• **Written request**
Reproduce the stretch of lines from the one containing "The width and" through the end of the lines below, leaving the pictures out of your answer.

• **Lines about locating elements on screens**
· · · · ·

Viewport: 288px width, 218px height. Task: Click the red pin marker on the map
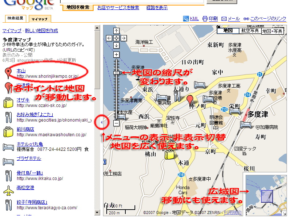190,100
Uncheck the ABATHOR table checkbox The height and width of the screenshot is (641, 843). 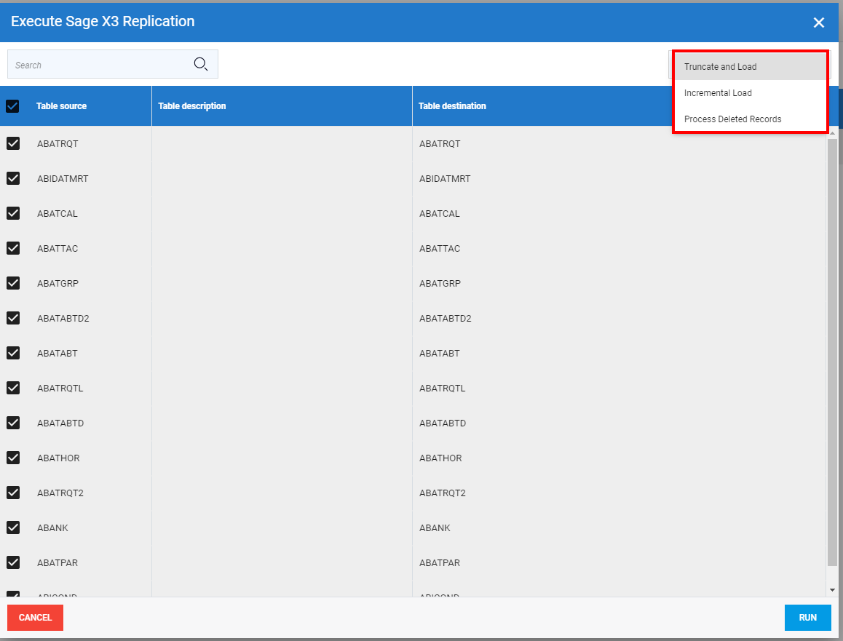(13, 458)
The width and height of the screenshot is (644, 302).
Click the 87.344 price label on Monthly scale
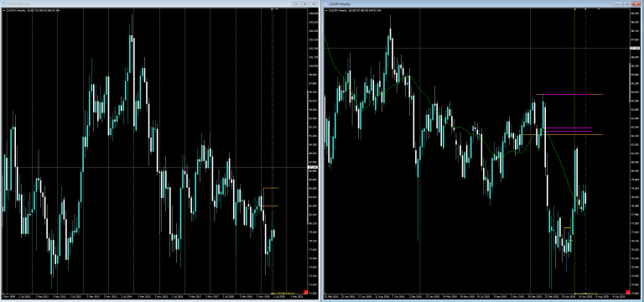313,167
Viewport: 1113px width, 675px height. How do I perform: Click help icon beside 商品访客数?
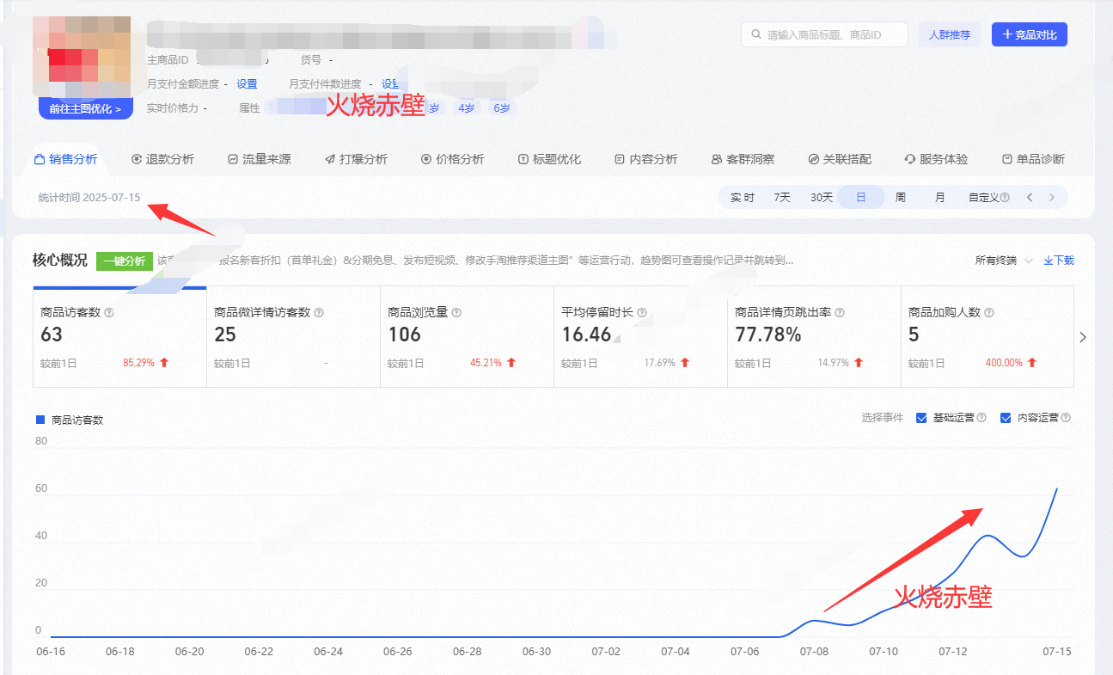click(x=109, y=313)
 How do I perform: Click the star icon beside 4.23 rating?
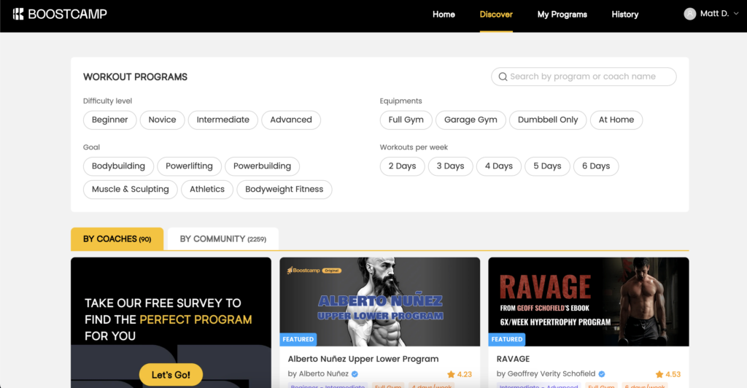click(x=451, y=374)
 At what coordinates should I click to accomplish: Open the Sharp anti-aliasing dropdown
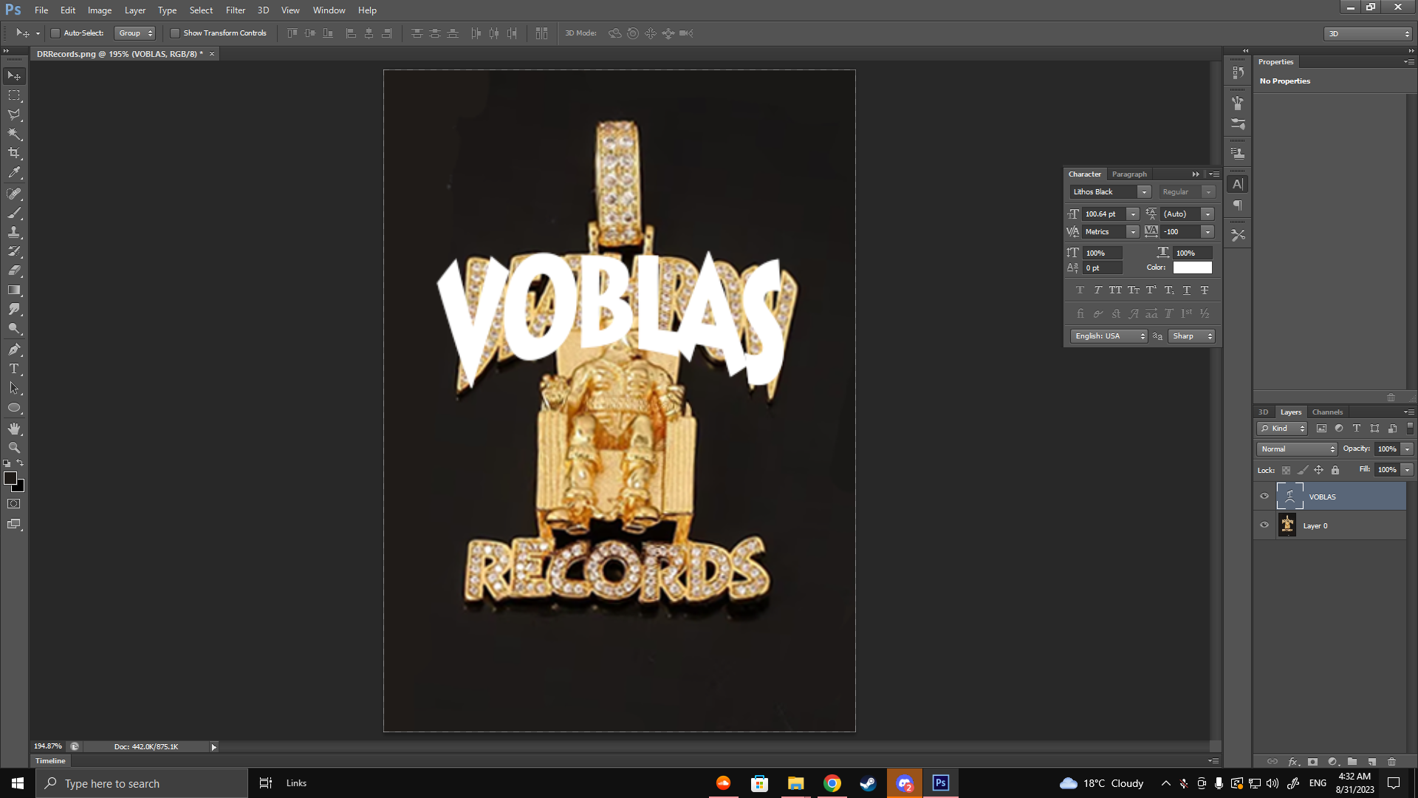coord(1191,336)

· · · · ·

• **Solved exercise**
The width and height of the screenshot is (644, 302).
Click the 87.344 price label on Monthly scale
313,167
Viewport: 1113px width, 675px height. How do I perform: Click help icon beside 商品访客数?
click(x=109, y=313)
 How do I perform: Click the star icon beside 4.23 rating?
click(x=451, y=374)
 At what coordinates should I click to accomplish: Open the Sharp anti-aliasing dropdown
coord(1191,336)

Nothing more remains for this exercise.